Crispy biya or asohos

How to make Crispy biya or asohos recipe - If the fish is over two inches long, take out the entrails to remove the bitter flavor. By Gene Gonzalez

1/2 tsp. salt
1/2 tsp. pepper
1/2 kilo biyang ilog or asohos
3 pcs. siling labuyo
oil for frying
1/2 tsp. white pepper
1/2 tsp. garlic powder
1/2 tsp. onion powder

For the sauce:
1/2 cup vinegar
3 cloves garlic, crushed
1 siling labuyo

For the seasoning:
1/2 tsp. ngo-hiong
1/2 tsp. salt
1/2 tsp. pepper
1/2 tsp. chili powder

1. Combine salt, pepper and gin in a bowl. Marinate biya or asohos in the mixture for 1 hour.

-------------------------

# REQUIRED TASKS
(a) In the crispy biya recipe, what should be done when the fish is over two inches long?
(b) Please resume the crispy biya recipe after step 1 and write the steps that follow.
The listing that comes next has no connection to the crispy biya recipe.

[Records from a dataset]
-------------------------

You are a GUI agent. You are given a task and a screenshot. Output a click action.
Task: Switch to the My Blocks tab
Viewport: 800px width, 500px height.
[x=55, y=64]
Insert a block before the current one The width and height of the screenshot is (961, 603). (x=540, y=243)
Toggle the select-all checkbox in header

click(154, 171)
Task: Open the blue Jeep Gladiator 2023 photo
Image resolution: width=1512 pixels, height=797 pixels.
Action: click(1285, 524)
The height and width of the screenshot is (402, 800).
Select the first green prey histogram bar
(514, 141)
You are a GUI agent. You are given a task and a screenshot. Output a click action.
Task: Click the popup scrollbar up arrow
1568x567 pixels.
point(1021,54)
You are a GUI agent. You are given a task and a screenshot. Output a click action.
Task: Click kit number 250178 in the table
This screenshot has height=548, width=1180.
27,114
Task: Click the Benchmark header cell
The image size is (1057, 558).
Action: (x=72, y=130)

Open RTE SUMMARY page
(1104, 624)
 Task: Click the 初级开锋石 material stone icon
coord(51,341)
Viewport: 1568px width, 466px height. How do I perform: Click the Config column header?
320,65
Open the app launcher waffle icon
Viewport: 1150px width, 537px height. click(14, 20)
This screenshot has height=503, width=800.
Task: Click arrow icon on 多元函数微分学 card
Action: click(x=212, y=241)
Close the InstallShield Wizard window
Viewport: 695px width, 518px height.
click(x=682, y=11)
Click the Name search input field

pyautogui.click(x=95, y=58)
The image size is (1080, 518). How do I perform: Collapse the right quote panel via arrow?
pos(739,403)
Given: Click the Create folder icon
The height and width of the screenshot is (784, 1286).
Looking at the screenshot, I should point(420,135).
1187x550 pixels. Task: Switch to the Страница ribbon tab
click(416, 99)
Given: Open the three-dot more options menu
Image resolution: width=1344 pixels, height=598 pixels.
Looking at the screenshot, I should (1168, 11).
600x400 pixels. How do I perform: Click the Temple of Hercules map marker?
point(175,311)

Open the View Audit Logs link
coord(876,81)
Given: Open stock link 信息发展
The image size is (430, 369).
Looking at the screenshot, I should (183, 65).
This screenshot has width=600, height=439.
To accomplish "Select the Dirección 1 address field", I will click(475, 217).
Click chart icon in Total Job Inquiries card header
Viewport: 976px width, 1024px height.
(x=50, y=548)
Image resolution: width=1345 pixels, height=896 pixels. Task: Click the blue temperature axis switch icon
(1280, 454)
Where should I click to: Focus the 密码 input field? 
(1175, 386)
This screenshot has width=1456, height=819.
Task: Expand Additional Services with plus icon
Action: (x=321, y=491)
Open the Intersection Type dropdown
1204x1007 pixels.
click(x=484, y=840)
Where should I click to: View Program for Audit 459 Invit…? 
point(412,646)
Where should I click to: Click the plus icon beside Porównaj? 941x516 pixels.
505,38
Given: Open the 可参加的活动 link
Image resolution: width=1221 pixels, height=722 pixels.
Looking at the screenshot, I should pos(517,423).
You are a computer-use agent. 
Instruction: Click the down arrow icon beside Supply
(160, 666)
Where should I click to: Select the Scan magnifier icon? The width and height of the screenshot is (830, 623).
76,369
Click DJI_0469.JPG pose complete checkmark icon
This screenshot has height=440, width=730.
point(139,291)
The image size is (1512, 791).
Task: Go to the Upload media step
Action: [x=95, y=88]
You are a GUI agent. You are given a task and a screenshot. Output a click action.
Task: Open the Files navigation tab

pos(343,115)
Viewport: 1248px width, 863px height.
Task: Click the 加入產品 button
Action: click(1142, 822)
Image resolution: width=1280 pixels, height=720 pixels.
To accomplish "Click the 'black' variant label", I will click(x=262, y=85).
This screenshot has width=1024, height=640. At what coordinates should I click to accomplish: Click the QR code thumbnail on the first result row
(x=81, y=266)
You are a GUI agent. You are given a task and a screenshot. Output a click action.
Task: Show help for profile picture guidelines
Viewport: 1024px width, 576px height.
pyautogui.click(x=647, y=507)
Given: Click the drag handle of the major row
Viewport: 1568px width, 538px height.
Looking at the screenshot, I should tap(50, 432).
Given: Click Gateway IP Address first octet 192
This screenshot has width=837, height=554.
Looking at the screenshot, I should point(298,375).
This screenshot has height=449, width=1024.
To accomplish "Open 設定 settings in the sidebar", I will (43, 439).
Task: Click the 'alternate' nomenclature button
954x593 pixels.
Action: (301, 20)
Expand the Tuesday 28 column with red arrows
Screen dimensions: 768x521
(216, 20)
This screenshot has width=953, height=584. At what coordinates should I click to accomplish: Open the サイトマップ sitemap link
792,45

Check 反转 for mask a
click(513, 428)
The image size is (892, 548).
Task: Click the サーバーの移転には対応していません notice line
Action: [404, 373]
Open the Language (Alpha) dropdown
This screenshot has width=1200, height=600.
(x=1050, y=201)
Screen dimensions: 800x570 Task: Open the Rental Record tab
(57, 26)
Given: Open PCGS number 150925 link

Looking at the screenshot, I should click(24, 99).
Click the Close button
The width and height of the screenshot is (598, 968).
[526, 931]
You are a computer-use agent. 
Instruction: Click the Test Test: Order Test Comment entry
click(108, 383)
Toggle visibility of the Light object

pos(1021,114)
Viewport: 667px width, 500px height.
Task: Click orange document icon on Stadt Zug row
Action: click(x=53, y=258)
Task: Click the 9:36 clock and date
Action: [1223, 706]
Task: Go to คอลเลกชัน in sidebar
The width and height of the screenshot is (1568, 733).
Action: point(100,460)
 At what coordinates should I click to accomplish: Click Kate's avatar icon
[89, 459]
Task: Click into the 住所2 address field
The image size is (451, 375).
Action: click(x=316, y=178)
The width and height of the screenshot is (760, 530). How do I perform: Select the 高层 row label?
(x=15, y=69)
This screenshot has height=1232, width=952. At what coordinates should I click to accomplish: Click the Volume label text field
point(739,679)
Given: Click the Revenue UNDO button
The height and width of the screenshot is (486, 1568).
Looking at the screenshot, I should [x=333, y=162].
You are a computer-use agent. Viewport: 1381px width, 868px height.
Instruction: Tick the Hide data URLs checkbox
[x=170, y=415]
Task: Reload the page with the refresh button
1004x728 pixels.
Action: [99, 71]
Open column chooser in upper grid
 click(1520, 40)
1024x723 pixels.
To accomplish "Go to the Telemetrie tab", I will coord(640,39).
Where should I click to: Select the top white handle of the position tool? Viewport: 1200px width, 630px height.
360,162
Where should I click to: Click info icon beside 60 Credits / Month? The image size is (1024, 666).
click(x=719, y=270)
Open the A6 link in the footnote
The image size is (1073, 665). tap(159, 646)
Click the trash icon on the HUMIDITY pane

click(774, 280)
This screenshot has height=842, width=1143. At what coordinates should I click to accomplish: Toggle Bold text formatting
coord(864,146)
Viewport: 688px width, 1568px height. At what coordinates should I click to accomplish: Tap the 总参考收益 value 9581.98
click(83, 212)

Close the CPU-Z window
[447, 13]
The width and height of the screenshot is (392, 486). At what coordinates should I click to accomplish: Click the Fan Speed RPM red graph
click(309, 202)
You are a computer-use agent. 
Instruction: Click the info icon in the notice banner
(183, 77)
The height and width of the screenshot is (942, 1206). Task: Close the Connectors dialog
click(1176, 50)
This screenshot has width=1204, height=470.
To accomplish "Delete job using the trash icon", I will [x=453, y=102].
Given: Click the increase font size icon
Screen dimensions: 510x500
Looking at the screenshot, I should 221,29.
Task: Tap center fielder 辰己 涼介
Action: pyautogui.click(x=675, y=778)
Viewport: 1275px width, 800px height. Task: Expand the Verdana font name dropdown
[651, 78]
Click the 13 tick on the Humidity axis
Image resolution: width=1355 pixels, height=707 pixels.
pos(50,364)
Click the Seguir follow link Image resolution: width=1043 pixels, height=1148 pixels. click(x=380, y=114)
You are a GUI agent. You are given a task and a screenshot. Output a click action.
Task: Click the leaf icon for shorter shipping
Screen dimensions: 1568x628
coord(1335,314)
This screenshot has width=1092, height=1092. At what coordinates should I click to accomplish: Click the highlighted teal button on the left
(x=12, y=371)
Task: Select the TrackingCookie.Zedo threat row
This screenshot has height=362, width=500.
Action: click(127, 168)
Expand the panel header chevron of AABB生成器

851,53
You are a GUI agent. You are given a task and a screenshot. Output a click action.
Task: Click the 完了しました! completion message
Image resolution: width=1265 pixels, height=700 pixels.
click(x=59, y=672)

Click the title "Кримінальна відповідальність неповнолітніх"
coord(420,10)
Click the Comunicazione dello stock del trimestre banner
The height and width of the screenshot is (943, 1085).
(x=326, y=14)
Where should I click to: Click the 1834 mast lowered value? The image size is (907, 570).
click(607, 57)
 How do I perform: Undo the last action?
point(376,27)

-------------------------

# RESPONSES TO THE TASKS
(a) Take out the entrails to remove the bitter flavor.

(b)
2. Heat oil in pan. Fry the marinated biya or asohos until crispy. When there are no more bubbles in the oil, add the crushed garlic with skin and sili. Remove from heat when the garlic turns brown.

3. Make the sauce: Combine all the ingredients in a small bowl.

4. Mix together the ingredients for the seasoning. Place the fried biya inside a brown paper bag with the seasoning and shake. Transfer to a serving platter and serve immediately.